Under ERISA, the term “‘preemption' is used . . . in more than one sense.” In re U.S. Healthcare, Inc., 193 F.3d 151, 160 (3d Cir. 1999). The two forms of preemption found in ERISA are “complete preemption” under Section 502(a) and “ordinary preemption” under Section 514(a). Joyce v. RJR Nabisco Holdings Corp., 126 F.3d 166, 171 (3d Cir. 1997). “[C]omplete preemption operates to confer original federal subject matter jurisdiction notwithstanding the absence of a federal cause of action on the face of the complaint.” In re U.S. Healthcare, 193 F.3d at 160. In other words, if ERISA completely preempts a state law cause of action, then a defendant may remove the matter to federal court on that basis alone, “even if the well-pleaded complaint rule is not satisfied.” Joyce, 126 F.3d at 171. Here, Defendant removed the matter based on this Court's diversity jurisdiction. See Notice of Removal ¶ 4. Thus, while Section 502(a) may provide an independent basis for the Court's subject matter jurisdiction, it is not the basis invoked by Defendant.

ERISA's complete preemption provision, Section 502, is a misnomer because it is “really a jurisdictional rather than a preemption doctrine, as it confers exclusive federal jurisdiction in certain instances where Congress intended the scope of a federal law to be so broad as to entirely replace any state-law claim.” Marin Gen. Hosp. v. Modesto & Empire Traction Co., 581 F.3d 941, 945 (9th Cir. 2009).
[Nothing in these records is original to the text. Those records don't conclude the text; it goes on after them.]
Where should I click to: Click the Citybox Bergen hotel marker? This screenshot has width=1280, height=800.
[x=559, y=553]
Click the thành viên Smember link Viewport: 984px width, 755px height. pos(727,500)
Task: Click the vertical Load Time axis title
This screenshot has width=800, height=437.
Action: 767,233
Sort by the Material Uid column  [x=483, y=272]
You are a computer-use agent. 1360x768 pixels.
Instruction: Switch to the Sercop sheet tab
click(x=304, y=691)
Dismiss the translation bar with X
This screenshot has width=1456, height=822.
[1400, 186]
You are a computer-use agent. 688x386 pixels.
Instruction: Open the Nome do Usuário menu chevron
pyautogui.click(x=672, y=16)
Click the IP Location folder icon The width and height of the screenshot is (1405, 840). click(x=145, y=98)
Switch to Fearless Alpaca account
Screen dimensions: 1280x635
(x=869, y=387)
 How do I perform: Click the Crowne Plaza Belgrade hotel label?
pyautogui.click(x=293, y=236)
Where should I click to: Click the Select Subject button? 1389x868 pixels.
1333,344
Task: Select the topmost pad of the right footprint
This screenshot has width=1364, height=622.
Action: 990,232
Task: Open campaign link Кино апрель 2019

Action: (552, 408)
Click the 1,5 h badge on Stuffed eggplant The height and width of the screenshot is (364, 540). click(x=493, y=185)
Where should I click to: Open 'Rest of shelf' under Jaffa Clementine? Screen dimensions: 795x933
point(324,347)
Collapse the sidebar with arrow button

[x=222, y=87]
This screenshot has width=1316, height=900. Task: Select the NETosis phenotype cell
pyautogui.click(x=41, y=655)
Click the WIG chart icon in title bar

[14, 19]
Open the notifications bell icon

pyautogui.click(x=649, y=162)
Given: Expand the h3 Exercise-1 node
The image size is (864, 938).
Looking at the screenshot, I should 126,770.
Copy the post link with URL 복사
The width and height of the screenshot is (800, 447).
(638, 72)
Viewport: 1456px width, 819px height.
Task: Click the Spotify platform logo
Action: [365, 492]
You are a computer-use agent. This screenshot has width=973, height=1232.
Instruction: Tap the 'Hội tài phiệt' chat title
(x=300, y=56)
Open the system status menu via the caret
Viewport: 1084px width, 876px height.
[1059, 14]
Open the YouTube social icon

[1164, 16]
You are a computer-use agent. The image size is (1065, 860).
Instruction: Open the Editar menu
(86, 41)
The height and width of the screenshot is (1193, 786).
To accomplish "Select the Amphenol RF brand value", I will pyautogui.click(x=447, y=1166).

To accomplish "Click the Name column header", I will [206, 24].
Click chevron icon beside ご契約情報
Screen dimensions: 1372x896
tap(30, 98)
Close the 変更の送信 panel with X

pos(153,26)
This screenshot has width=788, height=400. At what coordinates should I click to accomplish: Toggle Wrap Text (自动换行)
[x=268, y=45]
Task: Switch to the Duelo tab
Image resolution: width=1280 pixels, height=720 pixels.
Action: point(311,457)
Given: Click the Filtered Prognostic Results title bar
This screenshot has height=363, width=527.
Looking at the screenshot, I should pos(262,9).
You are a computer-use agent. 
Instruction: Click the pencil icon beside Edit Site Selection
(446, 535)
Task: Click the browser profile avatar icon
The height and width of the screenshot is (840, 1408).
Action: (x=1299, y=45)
Section 514 preemption, or ordinary preemption, is an affirmative defense that a defendant can assert against a state-law based claim. In re U.S. Healthcare, 193 F.3d at 160. Section 514(a) is “a broad express preemption provision” that provides as follows: “the provisions of this title and title IV shall supersede any and all State laws insofar as they may now or hereafter relate to any employee benefit plan[.]” 29 U.S.C. § 1144(a); Plastic Surgery Ctr., P.A. v. Aetna Life Ins. Co., 967 F.3d 218, 226 (3d Cir. 2020). “The purpose of this broad preemption clause [is] to ensure [that] plans and plan sponsors [are] subject to a uniform body of benefit law, minimizing the administrative and financial burden of complying with conflicting requirements of the various States.” Jorgensen v. Prudential Ins. Co. of Am., 852 F.Supp. 255, 260-61 (D.N.J. 1994) (citing Ingersoll-Rand v. McClendon, 498 U.S. 133, 142 (1990)).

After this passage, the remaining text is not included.